══ Text block
Critical among external influences on mental health and resilience are the social determinants of health, from income and employment to physical environment and social environment. Over the last three decades, the field of population health and social determinants research has generated conceptual and empirical work enhancing our recognition that physical health is profoundly affected by factors such as income, education, the physical and social environment, gender and culture (Evans et al. 1994; Marmot and Wilkinson 1999; Heymann et al. 2006). Like physical health and illness, mental health and mental disorders are determined by multiple and interacting social, psychological, biological and environmental factors (Mrazek and Haggerty 1994; Desjarlais et al. 1995; Marmot and Wilkinson 1999; Hosman and Jané-Llopis 1999; Patel and Kleinman 2003; Patton et al. 1998; Friedli 2009). Internalized emotional and psychosocial factors are not simply derived from individual personality traits and, instead, are connected with the larger social environment (Barry et al. 2009). Explanations in the absence of considering more specific factors such as social position, social context, culture and other eco-system variables are only half explanations.

Few now question the significant contribution of social policy and social equity to better health status, mental health status and gaps in physical/mental health status. For thinking about resilience research and findings on resilience interventions, the essential requirement is how to position this knowledge in an eco-system perspective as in physical and mental health research. In developing a model for understanding the socially determined drivers and policy channels of health, Diderichsen and colleagues (2001) draw attention to the critical role of social stratification and social position. Social position will influence differential exposures to factors such as low income, unsafe neighbourhoods, etc. The first level of policy interventions then is to reduce stratification/disparity or the impact of disparity by minimizing exposure to these social risks, for example, through income assistance and other forms of social protection.
════
Continue the passage on social determinants of mental health and resilience, starting after its final sentence.
══ Recorded data
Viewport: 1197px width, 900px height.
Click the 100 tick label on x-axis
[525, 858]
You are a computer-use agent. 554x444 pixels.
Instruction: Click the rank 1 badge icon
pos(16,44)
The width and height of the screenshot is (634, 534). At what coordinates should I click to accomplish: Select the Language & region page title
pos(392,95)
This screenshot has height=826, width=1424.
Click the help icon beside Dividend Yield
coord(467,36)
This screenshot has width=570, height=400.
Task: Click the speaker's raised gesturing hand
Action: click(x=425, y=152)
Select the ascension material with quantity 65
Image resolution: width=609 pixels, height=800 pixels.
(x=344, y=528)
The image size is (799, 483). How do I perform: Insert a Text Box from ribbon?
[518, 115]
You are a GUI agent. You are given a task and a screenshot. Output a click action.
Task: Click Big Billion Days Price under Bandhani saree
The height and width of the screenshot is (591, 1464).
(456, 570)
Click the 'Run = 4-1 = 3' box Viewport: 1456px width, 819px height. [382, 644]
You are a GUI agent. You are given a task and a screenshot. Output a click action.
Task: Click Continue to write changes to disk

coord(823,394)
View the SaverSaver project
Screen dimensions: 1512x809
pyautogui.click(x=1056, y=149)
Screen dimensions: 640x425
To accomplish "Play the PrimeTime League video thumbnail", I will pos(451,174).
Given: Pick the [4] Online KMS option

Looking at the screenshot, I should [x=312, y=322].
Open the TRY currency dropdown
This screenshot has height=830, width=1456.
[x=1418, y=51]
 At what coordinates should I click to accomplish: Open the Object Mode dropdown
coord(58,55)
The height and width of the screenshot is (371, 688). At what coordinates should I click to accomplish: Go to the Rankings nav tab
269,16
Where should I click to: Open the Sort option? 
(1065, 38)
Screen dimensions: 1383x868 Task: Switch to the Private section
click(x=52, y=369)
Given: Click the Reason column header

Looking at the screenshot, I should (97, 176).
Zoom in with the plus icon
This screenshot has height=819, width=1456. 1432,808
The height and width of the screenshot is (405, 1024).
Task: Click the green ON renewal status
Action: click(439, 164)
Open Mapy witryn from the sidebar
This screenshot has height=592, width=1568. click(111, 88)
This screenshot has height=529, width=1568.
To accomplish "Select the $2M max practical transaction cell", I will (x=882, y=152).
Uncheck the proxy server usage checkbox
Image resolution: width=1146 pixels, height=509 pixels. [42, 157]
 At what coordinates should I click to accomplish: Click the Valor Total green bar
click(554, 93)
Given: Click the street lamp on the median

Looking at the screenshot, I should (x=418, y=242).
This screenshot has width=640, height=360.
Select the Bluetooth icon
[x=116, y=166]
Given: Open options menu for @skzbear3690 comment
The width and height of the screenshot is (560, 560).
════
*Final answer*
Yet exposure is not the same as vulnerability. Some people are more resistant to social adversity. Two persons in a position of low income do not necessarily suffer the same degree of damage to health, mental health or negative social consequences. Perhaps one has greater access to social support or lives in a neighbourhood with strong social capital. So while differential vulnerability is strongly influenced by social position and inequity, there are factors specific to the individual and their context that warrant attention.

Aspects of ‘differential vulnerability’ are strongly suggestive of resilience. That is, influencing differences in vulnerability to poor health or social outcomes is linked to policy interventions that enhance the personal agency of individuals to negotiate with and navigate within their social environment in over-coming negative exposures and adversity. Resilience research suggests that to increase one’s capacity to deter risk, build relationships and utilize their assets helps to reduce differential vulnerability–that the building of resilience and protective factors associated with resilience is one of the pathways to better health and well-being. But critical to this understanding is that strengthening resilience and reducing vulnerability is secondary to reducing exposures to adversity such as poverty and exclusion. In other words, fostering resilience is only one set of policy approaches in the social determinants ‘toolbox’.

Earlier we noted that the construct of resilience is complex and cuts across multiple domains of life. No single factor or attribute helps explain why some children and youth are able to overcome adversity, develop and maintain positive mental health and translate this gain into social accomplishment. Instead, resilience interventions such as school-based or community programs represent a pillar or one policy instrument. There is no solid evidence that such interventions alone are sufficient for closing the equity gap in mental and physical health, and the process of enhancing resilience and reducing social vulnerability will be limited when differential conditions of exposure remain large and intact. Social position and social conditions continue to carry a significant influence on the opportunities and outcomes at the individual and population level. The structured effects on race, ethnicity, culture, and gender will continue to bind and influence personal agency and potentially constrain choice and opportunity.

However, current social determinants analysis cannot always explain variations in outcome by disadvantaged social circumstances alone. Such disadvantage circumstances explain a great deal, but there remains considerable heterogeneity in outcomes. Indeed, it was examples drawn from such heterogeneity that led to the building of the resilience concept. Resilience research provides some indication of what might account for some proportion of this heterogeneity–differentials in vulnerability.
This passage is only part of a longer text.